I don’t think—just bend down and yank off a snowshoe. When I stand, she is less than ten paces from us. Bearing down. The dogs have gone quiet. My pulse roars in my ears. I fling the snowshoe as hard as I can. It flies through the air like a Frisbee. It hits her square in the face. The thwack sound is surprisingly loud in the cold air. She stops short. Her large brown eyes study us.
“Augh!” I scream, waving my arms.
And then she wheels around and charges back down the trail.
My knees buckle and I fall in the snow. The dogs break into a frenzy of barking in their desire to chase. Blue leaps over me with eagerness. I reach up from where I’m sitting and grab the gangline, digging my feet into the trail. I notice I’ve been holding my breath and I let it out in a whoosh. My heart hammers in my throat. I take off my other snowshoe with a shaking hand.
“Holy crap, holy crap.” Chris is losing it behind the sled. He runs toward me, leaving the sled unattended.
The dogs explode forward, with me hanging on to the gangline. Suddenly, I’m yanked between the dogs, my arms stretched above my head, my hip dragging on the trail.
“Set the hook! The snow hook!” I grip the
gangline with damp gloves, dig into the snow with my knees to slow us, and feel Gazoo’s feet tramping me as he runs. The dogs are powerhouses when they want to be. The strength of a dog team can pull cars out of ditches. They can haul loads of firewood or pelts down narrow, twisting trails. A dog team on a mission can be like a runaway plow truck.
I glimpse Chris as he grabs for the sled.
And misses.
“Run!” I yell as snow fills my mouth. I roll on the trail feeling as if I’m speeding along in a dune buggy—only without the buggy. My internal organs are being rearranged by the pounding.
My hands slide down the gangline. I’m losing my grip. I frantically try to pull myself up.

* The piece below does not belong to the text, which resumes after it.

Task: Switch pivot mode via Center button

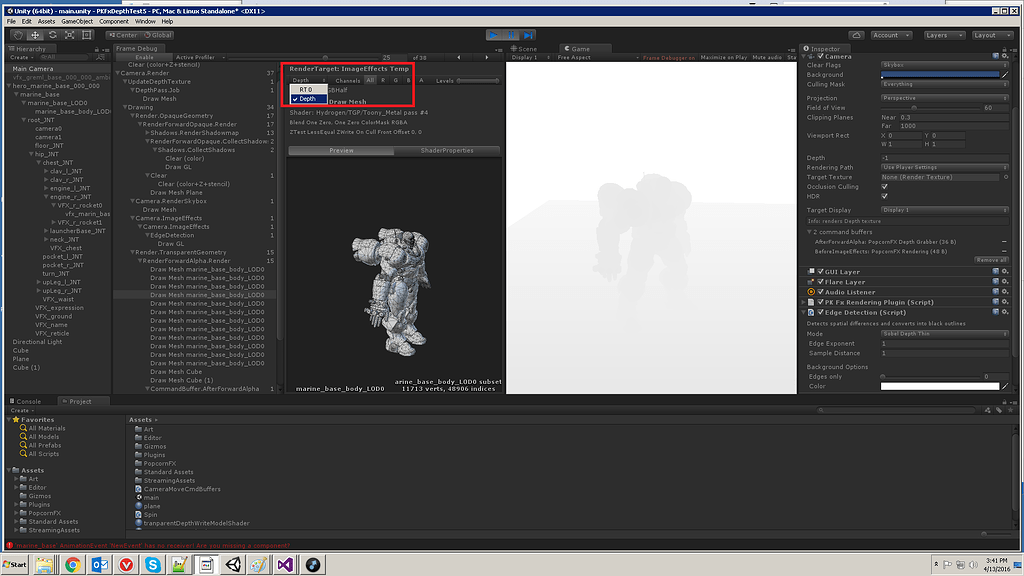Action: pos(124,33)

With my outstretched arms covering my ears, the sound of my own rapid breathing is all I hear. When I lift my head to see where we’re going, I get a face full of snow and my grip slips farther. If I lose the team they’ll keep running right toward that moose. They will not come back for us, won’t stop because I’ve fallen off. They’re trained to run straight down a trail. I can’t let go.

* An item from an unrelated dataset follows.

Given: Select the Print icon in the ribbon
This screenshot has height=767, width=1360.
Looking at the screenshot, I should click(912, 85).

The team pounds down the trail. I can hardly breathe with the snow clogging my nose, filling my mouth. My hands slip further.
Don’t let go.
I’m dragging between endless legs, feet clawing up the trail, digging into my body. My fingers are frozen into hooks. I can’t grab. Can’t see. How far have we come? Where is the moose? We must be almost on her by now.
Don’t let go.
I dig my knees in to slow us, but it just makes my grip slip another few inches. The sled bounces behind me. My feet kick it.
Don’t let go!
I have to do something. Panic floods to the surface as if I’m drowning in it. Drowning in white, frozen desperation. I can’t hold on much longer. My guts must be spread out behind us. I can’t feel anything below my neck.